# Soil Sampler Probe Options



## edixon88 (Jun 18, 2020)

I'm looking at getting my first oil test done in the next week or two and don't want to use my shovel to take samples. Are there any decent cheap(<$20) options out there for probes? Everything I'm seeing is pretty pricey for something I would use for 10 min every 1-2 years. Would there be any downsides to just making one out of materials I have laying around like pvc pipe?


----------



## Lawn Whisperer (Feb 15, 2021)

I recommend reading Ware's sticky thread. https://thelawnforum.com/viewtopic.php?f=24&t=3124
And a link to soil sampling techniques.
https://www.blinc.com/node/20

If a soil sampling probe is not available a clean spade or shovel will work just fine.
I'm sure a pvc pipe will work also as long as the soil is not to hard.


----------



## g-man (Jun 15, 2017)

If you are buying something, I recommend getting a proplugger. Yes it is more expensive, but you can use it to move plugs and sample soils.


----------



## Ravenallen1971 (Jun 26, 2020)

I made myself a simple soil probe out of some scrap aluminum pipe from a jobsite. Then used an angle grinder with a cut off disc to cut out half of it to remove the cores. I plan on using it till I am able to pick up a pro plugger.

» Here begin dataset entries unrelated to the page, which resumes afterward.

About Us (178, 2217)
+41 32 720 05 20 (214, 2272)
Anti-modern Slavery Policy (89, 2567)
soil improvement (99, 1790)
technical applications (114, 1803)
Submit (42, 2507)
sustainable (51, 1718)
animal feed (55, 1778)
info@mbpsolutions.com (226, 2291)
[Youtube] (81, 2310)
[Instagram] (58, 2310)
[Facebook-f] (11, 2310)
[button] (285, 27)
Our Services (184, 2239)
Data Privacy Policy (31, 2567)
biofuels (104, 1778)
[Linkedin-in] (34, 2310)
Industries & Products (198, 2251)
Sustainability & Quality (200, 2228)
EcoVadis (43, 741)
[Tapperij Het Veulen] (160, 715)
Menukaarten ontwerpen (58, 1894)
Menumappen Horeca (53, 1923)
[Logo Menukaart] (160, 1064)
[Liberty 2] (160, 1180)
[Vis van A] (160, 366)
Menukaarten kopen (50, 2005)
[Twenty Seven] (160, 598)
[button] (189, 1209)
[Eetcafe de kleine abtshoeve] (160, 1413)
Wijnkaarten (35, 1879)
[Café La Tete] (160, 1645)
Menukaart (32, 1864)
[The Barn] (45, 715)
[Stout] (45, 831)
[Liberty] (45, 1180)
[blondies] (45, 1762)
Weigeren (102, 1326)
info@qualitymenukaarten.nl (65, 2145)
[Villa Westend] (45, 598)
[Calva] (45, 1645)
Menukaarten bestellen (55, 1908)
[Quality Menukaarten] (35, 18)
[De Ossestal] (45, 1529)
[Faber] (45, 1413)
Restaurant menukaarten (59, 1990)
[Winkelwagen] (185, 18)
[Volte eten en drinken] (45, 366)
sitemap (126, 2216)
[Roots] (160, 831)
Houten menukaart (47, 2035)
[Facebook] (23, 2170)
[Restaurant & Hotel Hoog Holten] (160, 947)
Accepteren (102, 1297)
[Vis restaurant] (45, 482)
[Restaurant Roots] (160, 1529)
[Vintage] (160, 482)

I would think if you had some scrap copper, or metal emt you could make yourself one untill you get a suitable tool.


----------



## Ridgerunner (May 16, 2017)

A stainless steel probe makes sampling much easier than using a trowel and it makes it more likely that you'll collect the total number of samples to get a good representation of your soil. If you will be testing for micros, avoid tools/pipes containing copper and galvanized steel, etc. as it will contaminate the sample.


----------



## edixon88 (Jun 18, 2020)

g-man said:


> If you are buying something, I recommend getting a proplugger. Yes it is more expensive, but you can use it to move plugs and sample soils.


Is moving plugs something that's beneficial with fescue? I was under the impression that was generally done for grasses like bermuda & kbg, but you guys are the experts haha


----------



## ColeLawn (Nov 11, 2020)

I bought mine (12" stainless probe) on eBay for around $20.


----------



## corneliani (Apr 2, 2019)

edixon88 said:


> I'm looking at getting my first oil test done in the next week or two and don't want to use my shovel to take samples. Are there any decent cheap(<$20) options out there for probes? Everything I'm seeing is pretty pricey for something I would use for 10 min every 1-2 years. Would there be any downsides to just making one out of materials I have laying around like pvc pipe?


Your local SiteOne location should carry the 21" probe, item #006347. Ask them for the contractors price on it and you'll come out to $25. Otherwise they charge $40ish retail.

Here's the link:
https://www.siteone.com/en/006347-soil-probe-pressure-range-color-dimensions-container-type/p/3460


----------



## tam (Jun 27, 2020)

I used an apple corer because the one I had was long enough and I no longer use it for apples.


----------



## edixon88 (Jun 18, 2020)

tam said:


> I used an apple corer because the one I had was long enough and I no longer use it for apples.


Honey, why is the apple corer dirty? Oh, uhh, I forgot to wash those apples we picked before using it...


----------